WEST ALLIS -- Dan Jansen remains a household name in Wisconsin. When he won an Olympic gold medal in speedskating, it felt as though the whole state was pulling for him. Two decades later, he continues to pay that support back.
Jansen narrowly missed an Olympic medal in 1984. Despite becoming the best speedskating sprinter in the world, he kept missing until his final race in 1994. Of course, that is only part of the story. The son of a West Allis police officer, Jansen triumphed over tragedy, as well. His sister, Jane, died of leukemia on race day in 1988. In the aftermath of his gold medal triumph, he formed the Dan Jansen Foundation to help families touched by cancer.
Recently, Jansen's family, friends, fans, and fellow Olympians celebrated 25 years since his greatest on-ice achievement, as gold turned silver.

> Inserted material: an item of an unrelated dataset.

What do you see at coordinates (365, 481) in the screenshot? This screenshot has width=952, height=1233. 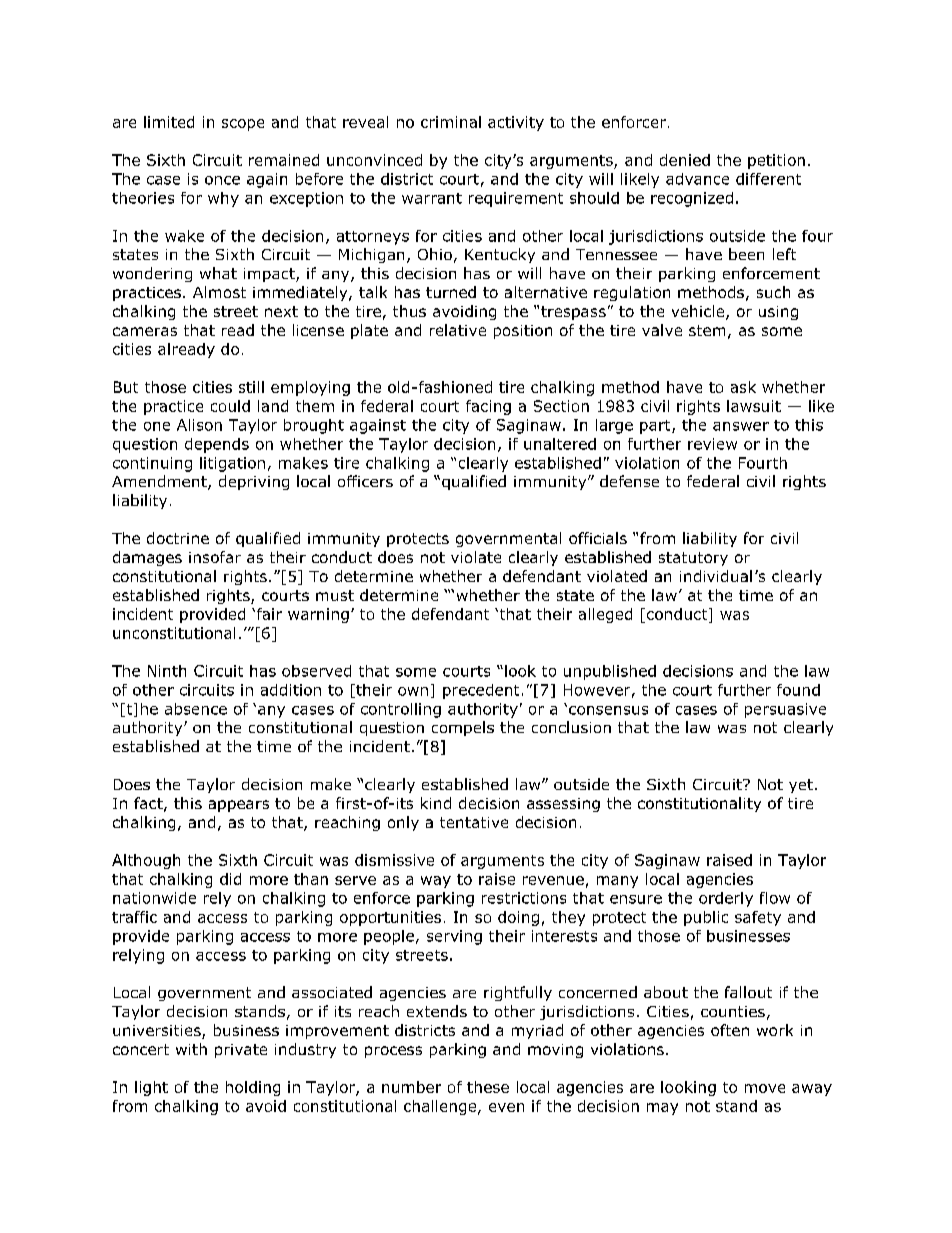 I see `officers` at bounding box center [365, 481].
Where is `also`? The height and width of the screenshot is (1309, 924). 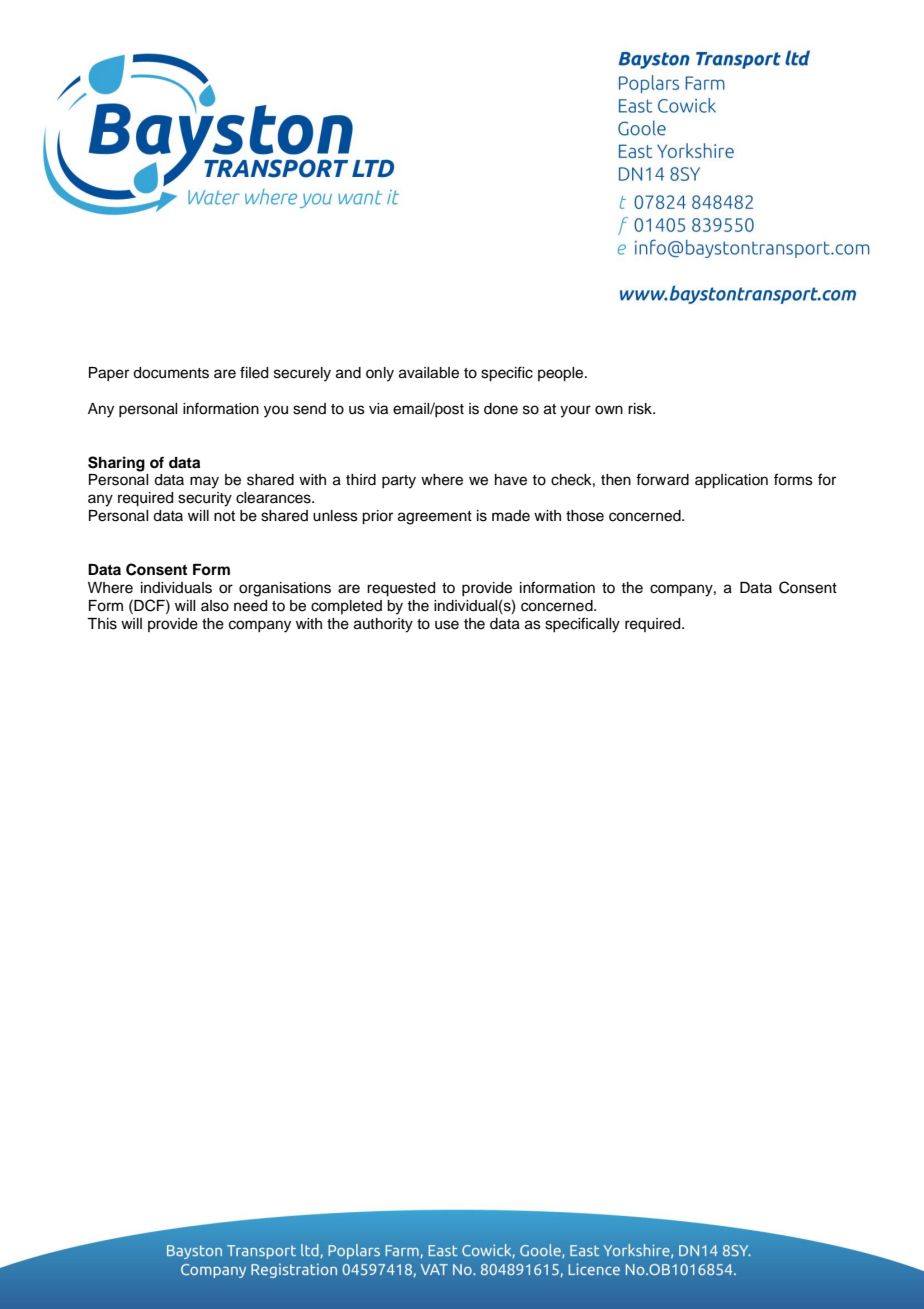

"When I think about the other legends that came here, in a sense, for me, it just blows my mind," said Jansen.
"We're here for each other," said Kristi Yamaguchi, Olympic gold medalist. "We have experienced so many similar things in life together. Maybe parallel, maybe a little different, but when we see each other doing good out there, you just feel compelled to support them."
"Exciting for Dan," said Mike Eruzione, Olympic gold medalist. "This is his foundation and his charity. He's raised a ton of money over the years for something that he and his family firmly believes in."
"I decided to come in because what Dan Jansen did in 1994 is without exception the most remarkable and memorable thing that I have ever seen in all the events that I've covered, and I've covered Super Bowl and World Series, Olympic Games, Wimbledon, The Masters," said Jimmy Roberts, sportscaster. "It's still the most memorable thing that I have ever witnessed."
Even if everyone in attendance knew how this story would proceed, it's still captivating.
Jane's memory clearly lives on for her family, and Dan Jansen's persistence clearly moves even the most seasoned sports observers, and then there's the local family waging its own cancer battle in 2019 -- getting assistance from the Dan Jansen Foundation.
"The best thing, really, that's come from all of it is this foundation and what we've been able to do -- we've helped nearly 1,000 families now, and if you go all the way back to Jane and her passing the day of my race in '88, it's because of that -- the reason I wanted to start this whole thing," said Jansen. "Life works in interesting ways."
Organizers were already joking about a 50-year anniversary celebration, so the Jansen story figures to continue to resonate if there is such an event.